Problem to solve: Can you rewrite the listing below with every "City of Winnipeg" changed to "Winnipeg", keeping everything else the same and leaving out the pictures?

Listed records:
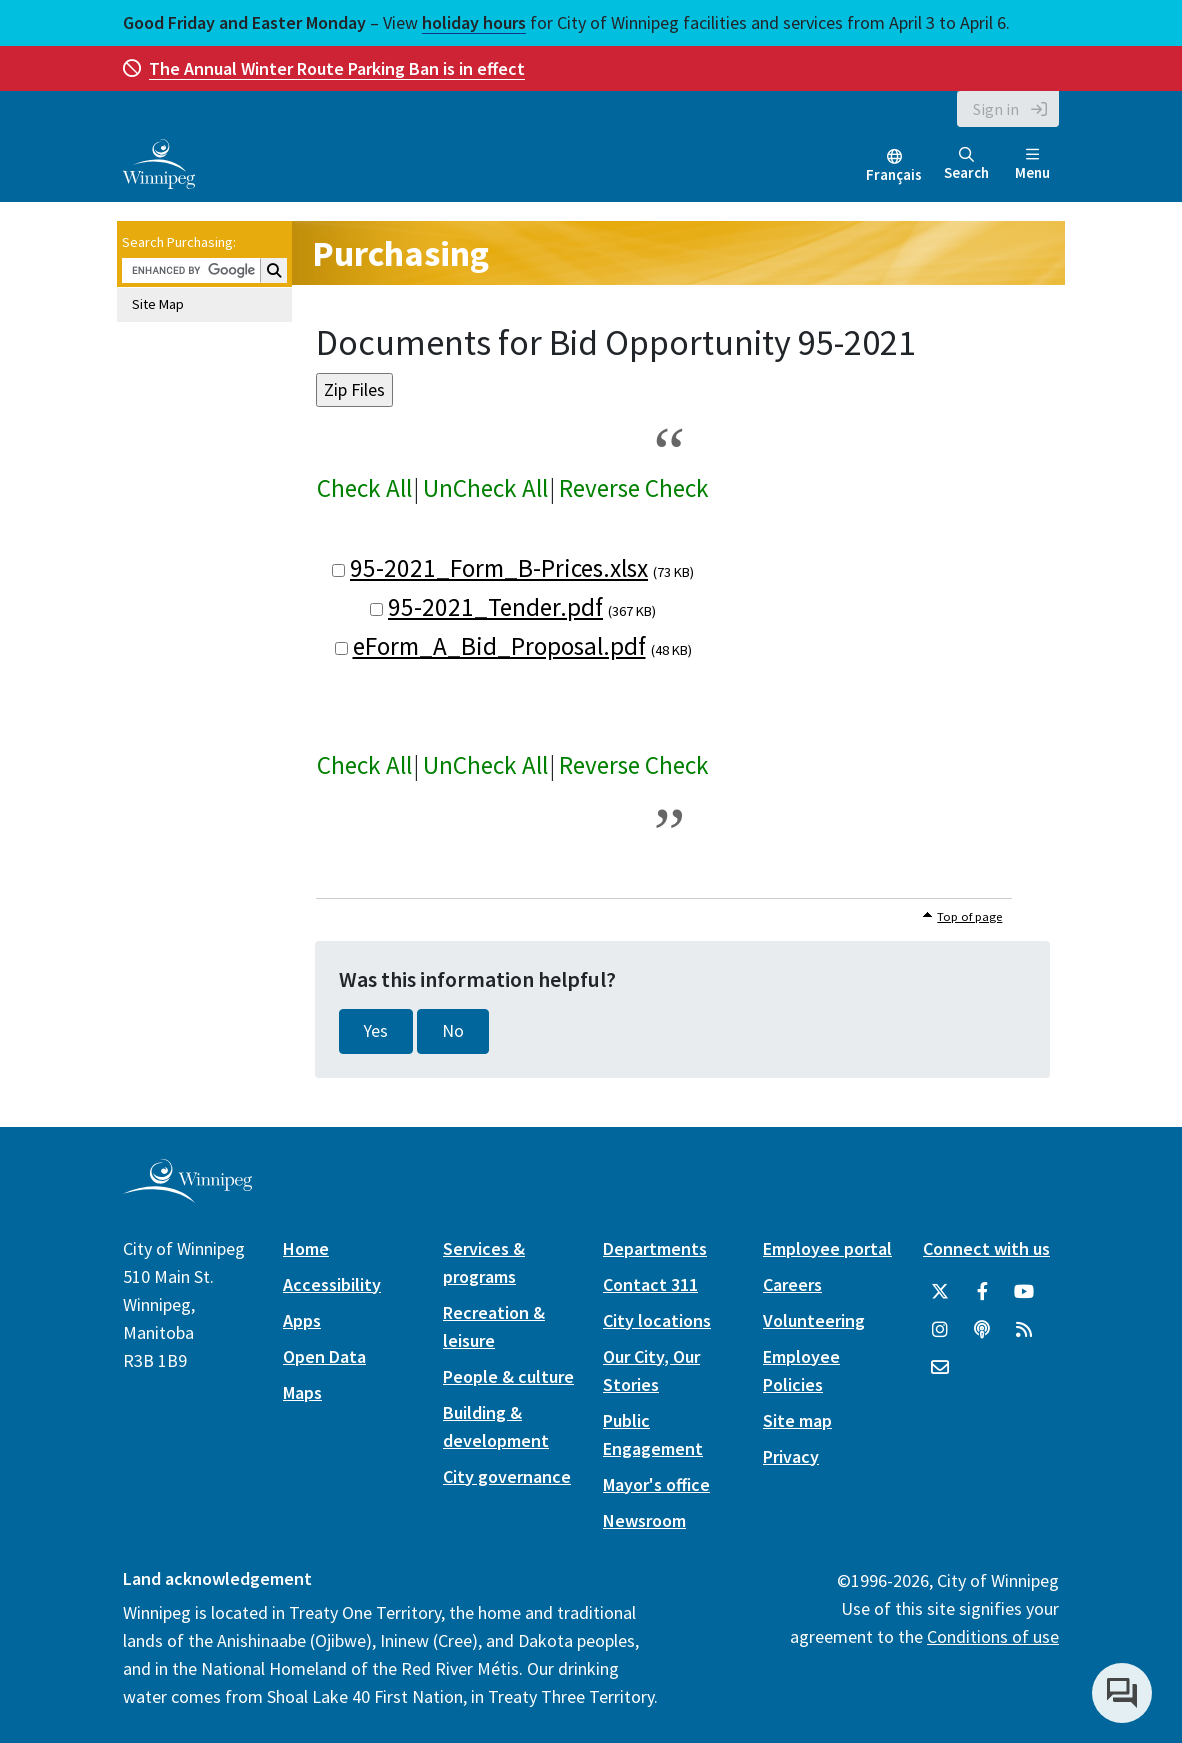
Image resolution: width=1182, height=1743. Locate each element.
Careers (792, 1284)
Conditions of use (993, 1636)
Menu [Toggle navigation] (1032, 164)
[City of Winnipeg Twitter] (940, 1292)
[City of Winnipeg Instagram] (940, 1330)
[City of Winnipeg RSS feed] (1024, 1330)
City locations (657, 1320)
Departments (655, 1248)
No (453, 1031)
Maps (302, 1392)
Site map (797, 1420)
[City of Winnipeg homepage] (187, 1194)
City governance (507, 1476)
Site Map (158, 304)
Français (894, 174)
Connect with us (986, 1248)
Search (966, 164)
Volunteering (814, 1320)
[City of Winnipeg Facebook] (982, 1292)
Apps (302, 1320)
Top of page (969, 916)
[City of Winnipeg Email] (940, 1368)
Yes (376, 1031)
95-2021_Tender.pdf (495, 607)
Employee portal (827, 1248)
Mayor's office (656, 1484)
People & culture (508, 1376)
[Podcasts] (982, 1330)
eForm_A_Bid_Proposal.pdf (499, 646)
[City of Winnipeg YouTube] (1024, 1292)
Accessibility (332, 1284)
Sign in (996, 109)
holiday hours (474, 22)
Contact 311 (650, 1284)
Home (306, 1248)
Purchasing (400, 253)
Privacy (791, 1456)
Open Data (324, 1356)
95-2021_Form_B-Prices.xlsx (499, 568)
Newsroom (644, 1520)
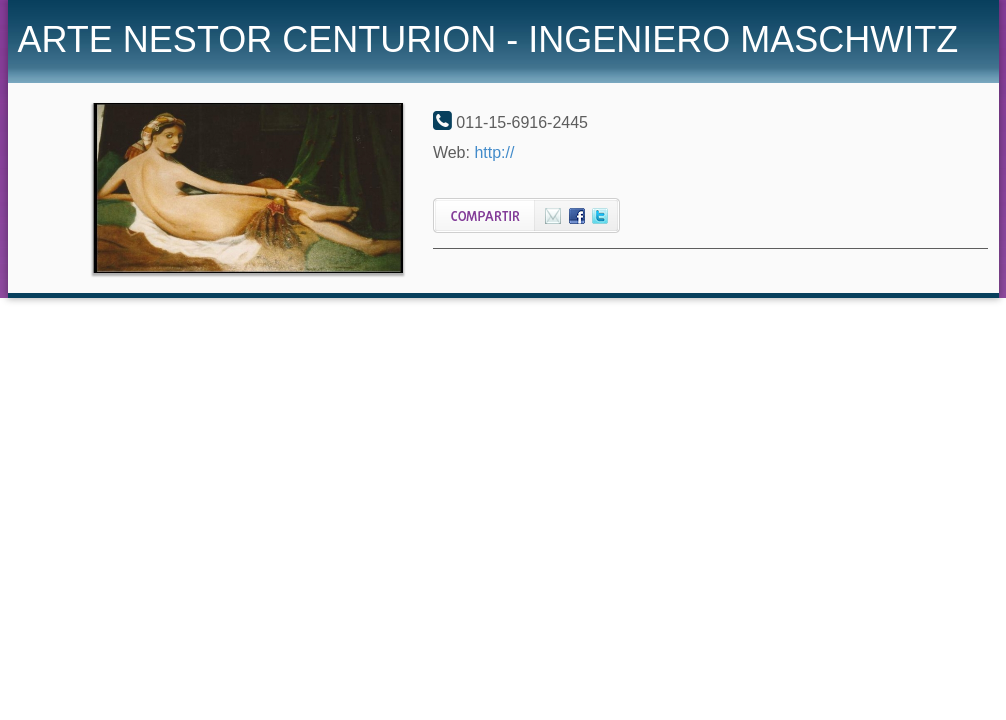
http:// (494, 152)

Written reply:
Image resolution: width=1182, height=1743. Locate each element.
Careers (792, 1284)
Conditions of use (993, 1636)
Menu [Toggle navigation] (1032, 164)
[Winnipeg Twitter] (940, 1292)
[Winnipeg Instagram] (940, 1330)
[Winnipeg RSS feed] (1024, 1330)
City locations (657, 1320)
Departments (655, 1248)
No (453, 1031)
Maps (302, 1392)
Site map (797, 1420)
[Winnipeg homepage] (187, 1194)
City governance (507, 1476)
Site Map (158, 304)
Français (894, 174)
Connect with us (986, 1248)
Search (966, 164)
Volunteering (814, 1320)
[Winnipeg Facebook] (982, 1292)
Apps (302, 1320)
Top of page (969, 916)
[Winnipeg Email] (940, 1368)
Yes (376, 1031)
95-2021_Tender.pdf (495, 607)
Employee portal (827, 1248)
Mayor's office (656, 1484)
People & culture (508, 1376)
[Podcasts] (982, 1330)
eForm_A_Bid_Proposal.pdf (499, 646)
[Winnipeg YouTube] (1024, 1292)
Accessibility (332, 1284)
Sign in (996, 109)
holiday hours (474, 22)
Contact 311 (650, 1284)
Home (306, 1248)
Purchasing (400, 253)
Privacy (791, 1456)
Open Data (324, 1356)
95-2021_Form_B-Prices.xlsx (499, 568)
Newsroom (644, 1520)
http:// (494, 152)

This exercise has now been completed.